• [WORK INSTRUCTIONS] Among the entries, which lines carry the string "computer"? Copy every one.
*** Opening DATA RECORDS ***
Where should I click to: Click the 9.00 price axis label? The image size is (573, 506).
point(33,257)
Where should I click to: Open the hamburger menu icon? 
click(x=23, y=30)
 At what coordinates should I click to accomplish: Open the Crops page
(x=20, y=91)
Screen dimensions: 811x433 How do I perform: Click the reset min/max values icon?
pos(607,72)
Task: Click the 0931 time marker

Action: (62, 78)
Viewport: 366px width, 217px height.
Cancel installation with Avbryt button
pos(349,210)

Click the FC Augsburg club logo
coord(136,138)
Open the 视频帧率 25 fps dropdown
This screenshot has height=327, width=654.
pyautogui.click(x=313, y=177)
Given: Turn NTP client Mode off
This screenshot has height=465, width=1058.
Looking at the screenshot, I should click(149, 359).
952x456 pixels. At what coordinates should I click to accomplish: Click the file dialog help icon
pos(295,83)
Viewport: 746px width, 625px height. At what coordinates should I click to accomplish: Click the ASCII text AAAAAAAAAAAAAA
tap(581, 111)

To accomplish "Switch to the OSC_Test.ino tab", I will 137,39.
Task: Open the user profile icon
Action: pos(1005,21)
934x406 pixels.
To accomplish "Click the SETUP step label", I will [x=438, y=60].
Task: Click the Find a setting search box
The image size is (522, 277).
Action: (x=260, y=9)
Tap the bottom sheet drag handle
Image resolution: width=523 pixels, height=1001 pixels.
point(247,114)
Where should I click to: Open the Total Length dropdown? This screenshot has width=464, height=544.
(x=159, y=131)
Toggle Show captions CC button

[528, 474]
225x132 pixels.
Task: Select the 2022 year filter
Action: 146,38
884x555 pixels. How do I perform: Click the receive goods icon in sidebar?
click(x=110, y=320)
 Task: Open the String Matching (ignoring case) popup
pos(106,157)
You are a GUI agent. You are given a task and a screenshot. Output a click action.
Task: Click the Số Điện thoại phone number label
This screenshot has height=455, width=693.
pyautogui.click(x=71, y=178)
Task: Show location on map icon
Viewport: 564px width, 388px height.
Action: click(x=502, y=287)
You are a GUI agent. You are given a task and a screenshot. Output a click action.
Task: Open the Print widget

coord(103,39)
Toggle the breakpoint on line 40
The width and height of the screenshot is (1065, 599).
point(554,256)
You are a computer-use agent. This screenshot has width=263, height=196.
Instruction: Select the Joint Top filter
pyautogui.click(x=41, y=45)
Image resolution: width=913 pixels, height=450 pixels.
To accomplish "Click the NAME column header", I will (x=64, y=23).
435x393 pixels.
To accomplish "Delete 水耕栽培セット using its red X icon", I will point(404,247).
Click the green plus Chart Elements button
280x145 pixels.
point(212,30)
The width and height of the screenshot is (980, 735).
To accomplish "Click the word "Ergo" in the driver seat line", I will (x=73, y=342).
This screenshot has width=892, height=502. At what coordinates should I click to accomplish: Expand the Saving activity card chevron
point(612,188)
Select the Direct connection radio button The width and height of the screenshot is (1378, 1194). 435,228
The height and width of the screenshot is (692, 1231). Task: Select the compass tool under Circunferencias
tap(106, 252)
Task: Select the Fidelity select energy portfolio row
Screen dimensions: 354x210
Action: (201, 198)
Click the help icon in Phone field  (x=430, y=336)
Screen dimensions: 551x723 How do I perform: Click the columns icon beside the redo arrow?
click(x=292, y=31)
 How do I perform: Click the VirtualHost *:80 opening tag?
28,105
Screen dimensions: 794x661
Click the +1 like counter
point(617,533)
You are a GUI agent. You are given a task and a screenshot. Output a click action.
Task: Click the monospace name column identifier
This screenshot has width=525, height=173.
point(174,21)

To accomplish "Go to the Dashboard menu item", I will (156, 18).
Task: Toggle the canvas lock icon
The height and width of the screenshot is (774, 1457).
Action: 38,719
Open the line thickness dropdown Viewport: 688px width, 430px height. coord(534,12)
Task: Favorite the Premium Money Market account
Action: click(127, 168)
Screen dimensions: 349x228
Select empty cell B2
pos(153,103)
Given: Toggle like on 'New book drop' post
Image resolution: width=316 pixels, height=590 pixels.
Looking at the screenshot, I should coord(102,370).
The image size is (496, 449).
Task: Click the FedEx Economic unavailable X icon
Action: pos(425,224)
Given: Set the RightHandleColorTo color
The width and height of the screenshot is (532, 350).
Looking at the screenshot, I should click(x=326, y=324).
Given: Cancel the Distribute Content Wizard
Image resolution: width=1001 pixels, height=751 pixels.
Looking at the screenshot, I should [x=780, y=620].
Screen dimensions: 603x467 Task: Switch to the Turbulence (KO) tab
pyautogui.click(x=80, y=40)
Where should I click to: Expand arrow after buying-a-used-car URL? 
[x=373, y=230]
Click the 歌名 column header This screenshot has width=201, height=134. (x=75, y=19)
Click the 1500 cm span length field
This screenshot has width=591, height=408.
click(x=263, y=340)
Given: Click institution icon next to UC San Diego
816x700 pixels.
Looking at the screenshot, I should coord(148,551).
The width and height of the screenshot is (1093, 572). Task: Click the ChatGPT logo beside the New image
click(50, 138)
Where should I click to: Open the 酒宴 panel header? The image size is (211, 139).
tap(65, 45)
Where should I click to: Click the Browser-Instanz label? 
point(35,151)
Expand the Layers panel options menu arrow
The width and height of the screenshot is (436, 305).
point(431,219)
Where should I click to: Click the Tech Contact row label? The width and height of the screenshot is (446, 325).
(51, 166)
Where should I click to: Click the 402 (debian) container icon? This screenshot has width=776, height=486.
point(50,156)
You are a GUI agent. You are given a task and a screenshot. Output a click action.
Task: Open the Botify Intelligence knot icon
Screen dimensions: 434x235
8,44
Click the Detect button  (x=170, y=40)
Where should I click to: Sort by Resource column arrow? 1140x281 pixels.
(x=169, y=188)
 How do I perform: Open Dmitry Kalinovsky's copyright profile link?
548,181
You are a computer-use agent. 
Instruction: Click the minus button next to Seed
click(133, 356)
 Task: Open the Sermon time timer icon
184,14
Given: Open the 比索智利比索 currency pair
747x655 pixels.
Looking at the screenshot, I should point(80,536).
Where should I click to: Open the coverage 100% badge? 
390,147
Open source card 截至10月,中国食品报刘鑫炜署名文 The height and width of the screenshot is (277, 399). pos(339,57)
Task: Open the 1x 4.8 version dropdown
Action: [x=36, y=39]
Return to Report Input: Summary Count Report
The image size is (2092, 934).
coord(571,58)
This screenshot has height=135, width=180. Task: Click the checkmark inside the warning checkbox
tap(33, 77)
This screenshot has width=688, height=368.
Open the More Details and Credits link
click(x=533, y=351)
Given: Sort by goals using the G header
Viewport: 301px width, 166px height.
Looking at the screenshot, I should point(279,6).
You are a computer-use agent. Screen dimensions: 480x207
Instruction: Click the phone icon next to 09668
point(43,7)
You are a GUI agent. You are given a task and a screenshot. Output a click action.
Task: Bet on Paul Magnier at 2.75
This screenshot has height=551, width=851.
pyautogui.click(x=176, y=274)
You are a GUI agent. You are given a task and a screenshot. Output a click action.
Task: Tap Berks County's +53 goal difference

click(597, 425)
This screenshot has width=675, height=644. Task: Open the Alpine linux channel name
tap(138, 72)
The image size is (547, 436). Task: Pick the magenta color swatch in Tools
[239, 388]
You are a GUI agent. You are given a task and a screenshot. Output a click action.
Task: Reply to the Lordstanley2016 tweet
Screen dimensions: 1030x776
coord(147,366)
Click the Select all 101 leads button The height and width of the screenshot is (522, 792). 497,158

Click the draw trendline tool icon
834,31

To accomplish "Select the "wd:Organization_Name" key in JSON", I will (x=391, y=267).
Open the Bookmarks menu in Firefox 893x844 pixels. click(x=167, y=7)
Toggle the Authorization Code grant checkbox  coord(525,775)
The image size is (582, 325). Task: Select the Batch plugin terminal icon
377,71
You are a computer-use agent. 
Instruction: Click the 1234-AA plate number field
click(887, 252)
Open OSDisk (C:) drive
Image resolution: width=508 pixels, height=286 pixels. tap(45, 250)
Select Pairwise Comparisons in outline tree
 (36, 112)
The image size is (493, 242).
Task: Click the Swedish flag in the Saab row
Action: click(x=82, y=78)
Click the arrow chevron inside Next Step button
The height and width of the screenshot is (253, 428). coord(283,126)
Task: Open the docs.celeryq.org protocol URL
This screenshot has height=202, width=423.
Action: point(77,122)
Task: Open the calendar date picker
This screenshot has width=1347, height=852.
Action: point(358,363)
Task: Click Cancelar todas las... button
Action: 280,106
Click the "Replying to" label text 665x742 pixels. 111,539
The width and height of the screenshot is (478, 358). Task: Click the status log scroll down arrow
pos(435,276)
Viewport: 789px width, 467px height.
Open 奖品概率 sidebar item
*** Closing DATA RECORDS ***
• [SOLUTION FOR THIS TASK]
You are a computer-use agent. This screenshot has width=263, height=196.
You are a computer-use agent. 
You are a computer-use agent. Screen dimensions: 480x207
You are a computer-use agent. 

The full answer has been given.